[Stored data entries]
###

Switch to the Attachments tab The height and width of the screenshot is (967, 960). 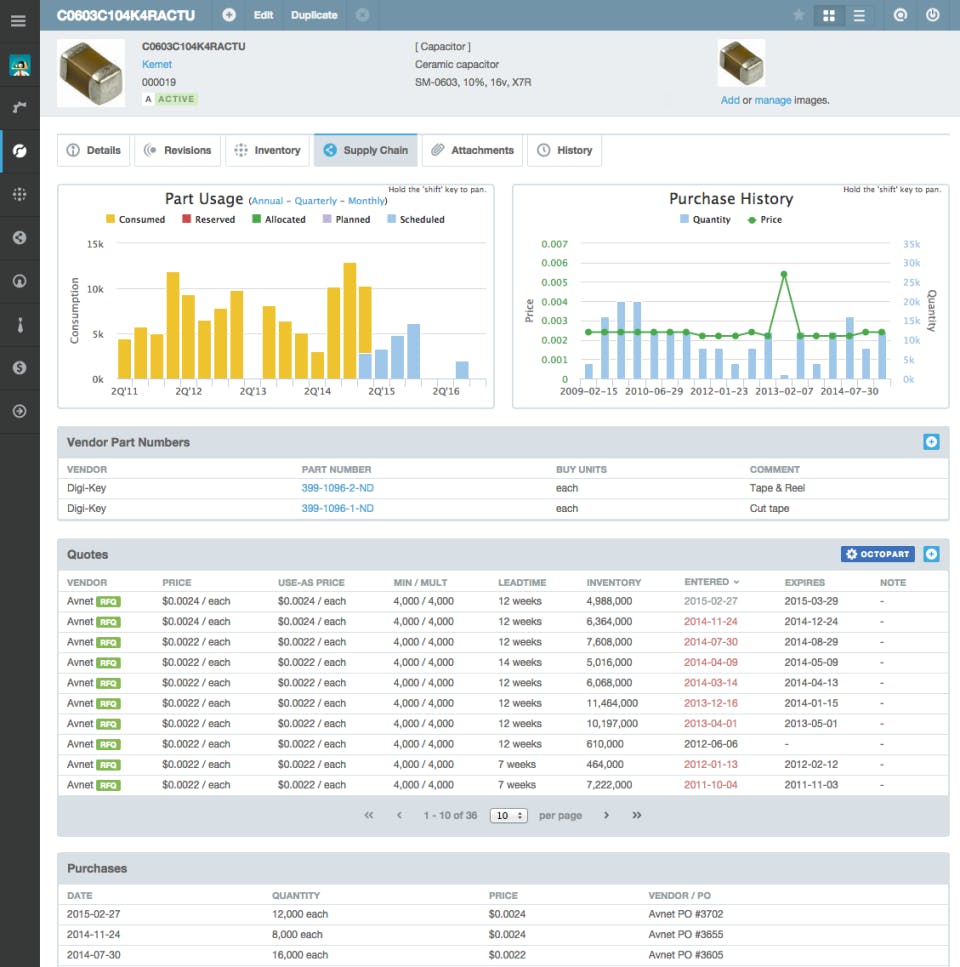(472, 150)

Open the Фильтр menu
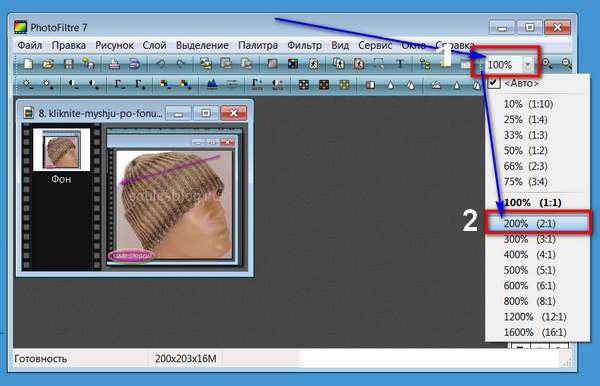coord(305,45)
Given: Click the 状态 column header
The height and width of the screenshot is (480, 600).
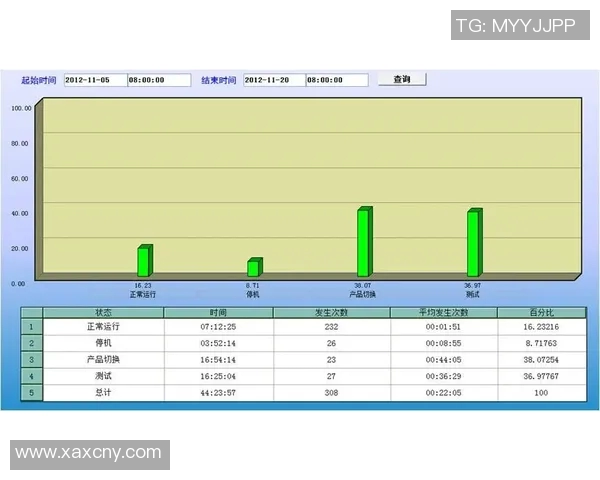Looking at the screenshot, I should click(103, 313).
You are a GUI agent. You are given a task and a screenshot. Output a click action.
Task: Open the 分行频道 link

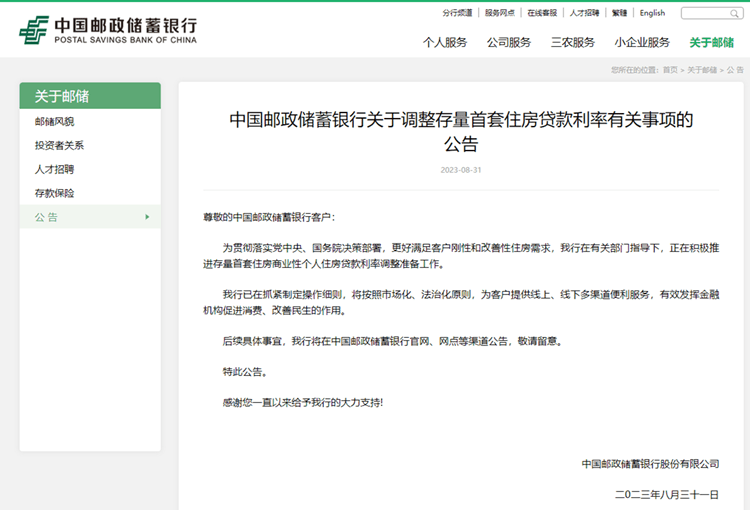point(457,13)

###

- _Exercise details_: The required output is the lines from the one containing "Given: Click the 状态 column header" through the end of the data, printed exactly, with no pictures.

- _Answer to the problem_:
Given: Click the 状态 column header
The height and width of the screenshot is (480, 600).
Looking at the screenshot, I should click(103, 313).
You are a GUI agent. You are given a task and a screenshot. Output a click action.
Task: Open the 分行频道 link

point(457,13)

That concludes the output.